Febrio mengatakan dalam paket tersebut, pemerintah memberikan insentif berupa diskon transportasi mulai dari potongan harga tiket kereta hingga kapal laut sebesar Rp0,94 triliun, diskon tarif tol Rp0,65 triliun, penebalan bansos Rp11,93 triliun, bantuan subsidi upah (BSU) Rp10,72 triliun, serta perpanjangan diskon iuran jaminan kecelakaan kerja (JKK) Rp0,2 triliun.

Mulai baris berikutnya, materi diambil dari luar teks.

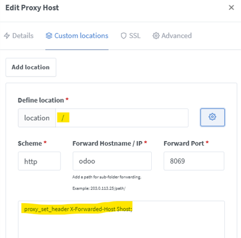241x238 pixels.
Task: Add a new location entry
Action: (x=31, y=67)
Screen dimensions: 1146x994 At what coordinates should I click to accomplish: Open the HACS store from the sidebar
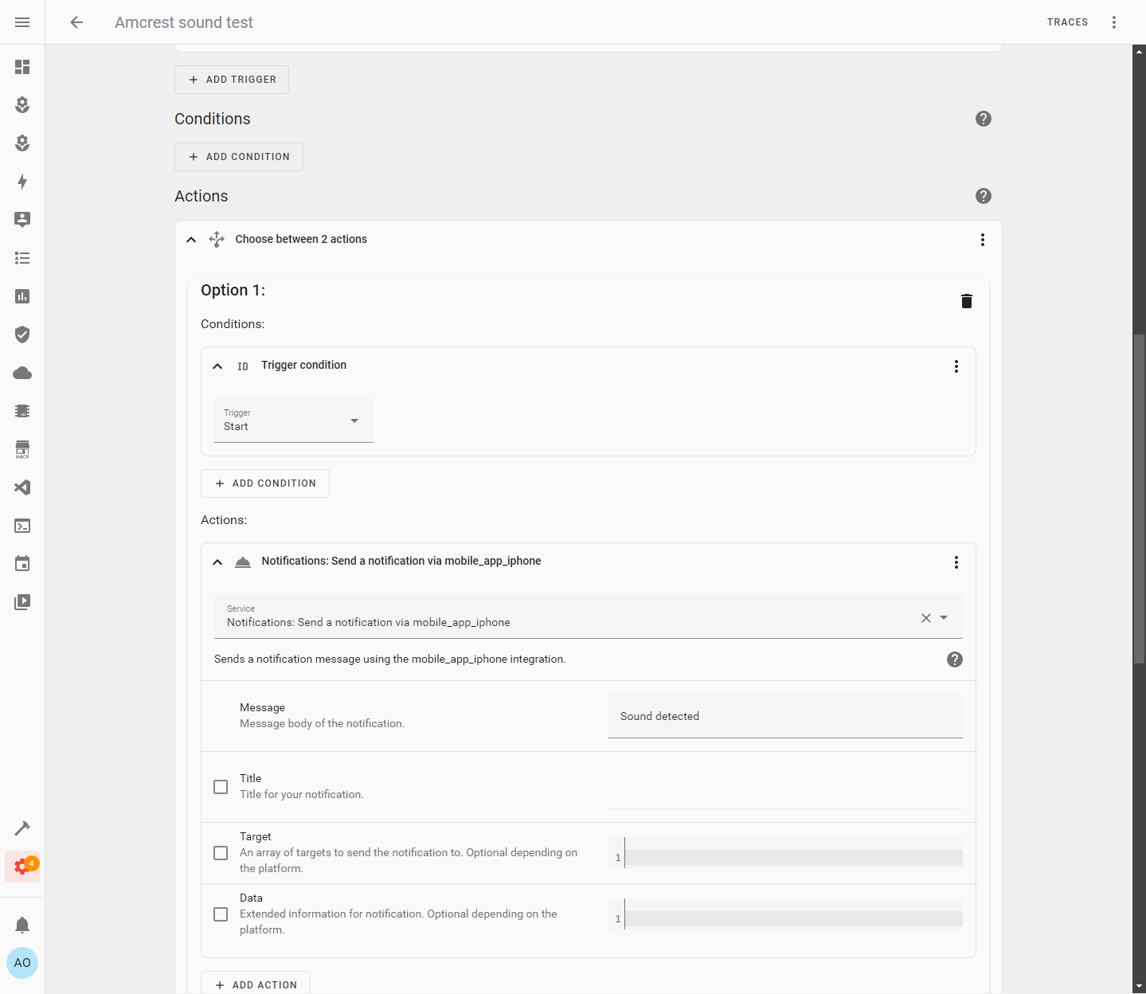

Melalui paket stimulus dan alokasi perlinsos itu, diharapkan bisa menjaga pertumbuhan ekonomi di kuartal II, serta meningkatkan daya beli masyarakat.
- Bansos
- Dewan Ekonomi Nasional (DEN)
Redaktur: Bambang Wijanarko
Penulis: Antara
Berita Terkait:
-
Mewujudkan Jakarta Kota Sinema
-
DPRD DKI Ingatkan Transjakarta Soal Beban APBD Kapal Kepulauan Seribu
-
Imigrasi Langsa Mudahkan Masyarakat Urus Paspor di Hari Libur
-
Tol Jambi-Rengat Rp17 Triliun Dikebut, Pembebasan Lahan Ditargetkan Tuntas Desember 2026
-
Label Batas Konsumsi Menu MBG Mulai Diterapkan SPPG Belitung
-
Finis Kedua di MotoGP Inggris 2026, Jorge Martin Makin Percaya Diri
-
30 Desa di Lebak Banten Dilanda Sulit Air Bersih
PT. Berita Nusantara
© Copyright 2017 - 2026 Koran Jakarta ®
All rights reserved.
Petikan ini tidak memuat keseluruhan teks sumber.